Exercise prompt:
Copy out each line of the data that includes the string "table".

[Entries taken from a collection]
┌──

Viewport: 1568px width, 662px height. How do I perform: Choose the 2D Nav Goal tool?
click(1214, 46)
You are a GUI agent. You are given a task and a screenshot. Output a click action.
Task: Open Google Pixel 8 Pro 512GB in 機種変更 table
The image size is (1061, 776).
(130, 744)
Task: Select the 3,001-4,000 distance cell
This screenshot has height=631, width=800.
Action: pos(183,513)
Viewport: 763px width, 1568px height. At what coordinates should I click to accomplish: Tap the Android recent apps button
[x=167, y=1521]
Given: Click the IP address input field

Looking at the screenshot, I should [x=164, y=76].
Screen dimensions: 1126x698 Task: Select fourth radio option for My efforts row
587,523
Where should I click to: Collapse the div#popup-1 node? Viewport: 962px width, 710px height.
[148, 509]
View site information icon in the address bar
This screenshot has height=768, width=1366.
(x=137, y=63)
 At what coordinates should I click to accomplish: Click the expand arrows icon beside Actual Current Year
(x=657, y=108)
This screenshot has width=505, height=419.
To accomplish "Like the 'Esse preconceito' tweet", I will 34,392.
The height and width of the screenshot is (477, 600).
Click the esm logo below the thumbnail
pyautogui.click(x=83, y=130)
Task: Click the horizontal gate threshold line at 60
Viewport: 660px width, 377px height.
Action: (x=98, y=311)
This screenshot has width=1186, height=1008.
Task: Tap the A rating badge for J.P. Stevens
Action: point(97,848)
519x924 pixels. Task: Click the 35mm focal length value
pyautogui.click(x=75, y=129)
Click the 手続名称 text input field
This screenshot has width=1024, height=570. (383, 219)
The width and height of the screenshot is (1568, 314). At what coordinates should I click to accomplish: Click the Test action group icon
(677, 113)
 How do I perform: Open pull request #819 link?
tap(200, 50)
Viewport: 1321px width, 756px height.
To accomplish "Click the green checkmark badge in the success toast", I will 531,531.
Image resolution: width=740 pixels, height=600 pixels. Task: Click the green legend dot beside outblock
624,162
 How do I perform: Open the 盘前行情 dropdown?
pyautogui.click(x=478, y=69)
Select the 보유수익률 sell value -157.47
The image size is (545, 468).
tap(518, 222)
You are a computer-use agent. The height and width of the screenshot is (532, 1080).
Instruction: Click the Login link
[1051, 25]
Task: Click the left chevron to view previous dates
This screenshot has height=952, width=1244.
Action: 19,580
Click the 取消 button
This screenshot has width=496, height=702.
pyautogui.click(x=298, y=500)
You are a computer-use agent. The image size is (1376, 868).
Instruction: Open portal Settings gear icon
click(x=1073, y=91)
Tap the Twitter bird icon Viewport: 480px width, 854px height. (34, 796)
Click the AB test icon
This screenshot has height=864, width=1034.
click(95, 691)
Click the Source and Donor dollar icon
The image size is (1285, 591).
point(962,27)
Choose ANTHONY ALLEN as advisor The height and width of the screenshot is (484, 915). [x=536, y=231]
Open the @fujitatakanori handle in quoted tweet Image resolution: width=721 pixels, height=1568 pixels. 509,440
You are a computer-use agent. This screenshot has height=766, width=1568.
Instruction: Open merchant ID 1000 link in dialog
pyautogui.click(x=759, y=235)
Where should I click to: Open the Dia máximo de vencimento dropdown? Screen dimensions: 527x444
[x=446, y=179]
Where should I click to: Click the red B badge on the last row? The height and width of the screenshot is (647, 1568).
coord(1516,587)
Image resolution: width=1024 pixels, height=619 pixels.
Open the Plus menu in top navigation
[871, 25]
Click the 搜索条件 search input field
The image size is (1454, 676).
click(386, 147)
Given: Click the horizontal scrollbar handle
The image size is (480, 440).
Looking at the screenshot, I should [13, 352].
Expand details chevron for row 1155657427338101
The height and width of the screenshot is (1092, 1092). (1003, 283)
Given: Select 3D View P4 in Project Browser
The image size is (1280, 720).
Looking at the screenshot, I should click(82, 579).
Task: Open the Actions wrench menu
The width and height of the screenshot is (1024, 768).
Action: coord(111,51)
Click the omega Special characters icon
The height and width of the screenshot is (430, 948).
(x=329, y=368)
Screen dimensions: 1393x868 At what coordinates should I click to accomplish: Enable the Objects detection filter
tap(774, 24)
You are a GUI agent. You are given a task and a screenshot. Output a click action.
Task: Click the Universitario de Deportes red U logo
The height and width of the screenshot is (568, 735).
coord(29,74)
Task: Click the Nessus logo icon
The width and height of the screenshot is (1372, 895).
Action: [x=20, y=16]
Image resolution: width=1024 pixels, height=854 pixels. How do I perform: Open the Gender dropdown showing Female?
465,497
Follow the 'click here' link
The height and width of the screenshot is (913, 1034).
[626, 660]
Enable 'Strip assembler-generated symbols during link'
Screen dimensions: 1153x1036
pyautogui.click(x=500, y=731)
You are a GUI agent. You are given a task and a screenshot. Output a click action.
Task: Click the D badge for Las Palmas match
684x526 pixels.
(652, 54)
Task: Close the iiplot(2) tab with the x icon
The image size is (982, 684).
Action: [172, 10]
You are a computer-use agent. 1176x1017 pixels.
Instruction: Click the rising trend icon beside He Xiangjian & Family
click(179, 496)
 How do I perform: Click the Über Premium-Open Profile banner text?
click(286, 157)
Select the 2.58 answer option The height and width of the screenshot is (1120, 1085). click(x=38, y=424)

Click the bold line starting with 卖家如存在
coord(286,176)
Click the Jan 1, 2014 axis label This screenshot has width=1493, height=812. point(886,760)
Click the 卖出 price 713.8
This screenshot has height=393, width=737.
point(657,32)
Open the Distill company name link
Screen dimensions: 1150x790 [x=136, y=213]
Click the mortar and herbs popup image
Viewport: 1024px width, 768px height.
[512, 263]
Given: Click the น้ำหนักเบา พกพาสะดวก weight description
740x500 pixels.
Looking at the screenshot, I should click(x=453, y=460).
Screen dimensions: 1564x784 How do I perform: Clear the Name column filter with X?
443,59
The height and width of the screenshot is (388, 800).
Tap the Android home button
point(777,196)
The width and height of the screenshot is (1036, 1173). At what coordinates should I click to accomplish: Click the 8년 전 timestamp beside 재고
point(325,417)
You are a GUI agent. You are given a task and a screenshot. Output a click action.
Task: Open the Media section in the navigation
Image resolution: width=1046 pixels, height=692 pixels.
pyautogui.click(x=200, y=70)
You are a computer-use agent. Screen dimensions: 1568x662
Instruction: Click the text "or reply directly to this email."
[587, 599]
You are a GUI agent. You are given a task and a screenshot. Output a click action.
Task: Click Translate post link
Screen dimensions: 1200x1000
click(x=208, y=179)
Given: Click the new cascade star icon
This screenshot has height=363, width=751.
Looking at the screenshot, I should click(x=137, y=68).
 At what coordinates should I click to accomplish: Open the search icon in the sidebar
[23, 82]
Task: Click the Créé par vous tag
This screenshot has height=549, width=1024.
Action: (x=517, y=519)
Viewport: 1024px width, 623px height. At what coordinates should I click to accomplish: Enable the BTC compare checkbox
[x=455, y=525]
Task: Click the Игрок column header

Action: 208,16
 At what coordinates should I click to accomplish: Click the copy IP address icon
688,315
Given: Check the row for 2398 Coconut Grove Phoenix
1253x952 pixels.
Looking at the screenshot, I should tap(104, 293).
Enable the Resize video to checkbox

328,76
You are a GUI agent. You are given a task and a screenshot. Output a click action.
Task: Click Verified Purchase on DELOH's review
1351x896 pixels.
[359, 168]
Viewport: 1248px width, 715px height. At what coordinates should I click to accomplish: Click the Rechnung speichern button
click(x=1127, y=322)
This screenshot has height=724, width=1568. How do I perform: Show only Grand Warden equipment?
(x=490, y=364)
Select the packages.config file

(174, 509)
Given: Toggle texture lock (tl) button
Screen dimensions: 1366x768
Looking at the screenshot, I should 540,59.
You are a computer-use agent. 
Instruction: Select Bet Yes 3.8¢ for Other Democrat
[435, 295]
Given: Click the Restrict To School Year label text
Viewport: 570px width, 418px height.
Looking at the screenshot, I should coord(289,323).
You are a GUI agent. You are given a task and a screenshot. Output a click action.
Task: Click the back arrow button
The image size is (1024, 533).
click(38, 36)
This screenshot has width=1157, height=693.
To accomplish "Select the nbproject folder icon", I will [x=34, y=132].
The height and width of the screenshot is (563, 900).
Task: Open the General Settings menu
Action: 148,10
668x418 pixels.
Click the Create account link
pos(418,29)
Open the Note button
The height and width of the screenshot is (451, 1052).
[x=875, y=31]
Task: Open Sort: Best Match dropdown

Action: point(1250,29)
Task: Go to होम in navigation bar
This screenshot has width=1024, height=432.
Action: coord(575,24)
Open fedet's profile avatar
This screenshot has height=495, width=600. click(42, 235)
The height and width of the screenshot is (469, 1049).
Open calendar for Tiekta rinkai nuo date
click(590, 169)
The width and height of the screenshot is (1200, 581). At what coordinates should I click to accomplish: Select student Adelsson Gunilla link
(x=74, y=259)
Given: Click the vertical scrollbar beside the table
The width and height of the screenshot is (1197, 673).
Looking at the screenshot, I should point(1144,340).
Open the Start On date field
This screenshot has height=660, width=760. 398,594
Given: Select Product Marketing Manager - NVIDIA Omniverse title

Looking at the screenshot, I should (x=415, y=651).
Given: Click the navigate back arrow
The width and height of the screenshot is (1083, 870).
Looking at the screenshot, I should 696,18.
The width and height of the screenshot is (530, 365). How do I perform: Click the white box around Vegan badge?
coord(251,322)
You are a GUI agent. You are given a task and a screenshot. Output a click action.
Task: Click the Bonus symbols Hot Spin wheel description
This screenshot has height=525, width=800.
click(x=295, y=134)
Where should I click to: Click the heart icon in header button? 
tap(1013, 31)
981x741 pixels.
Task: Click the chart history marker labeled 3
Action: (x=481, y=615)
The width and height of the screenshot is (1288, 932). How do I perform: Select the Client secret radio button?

└──

Exercise result:
Task: Open Google Pixel 8 Pro 512GB in 機種変更 table
Given: Click the vertical scrollbar beside the table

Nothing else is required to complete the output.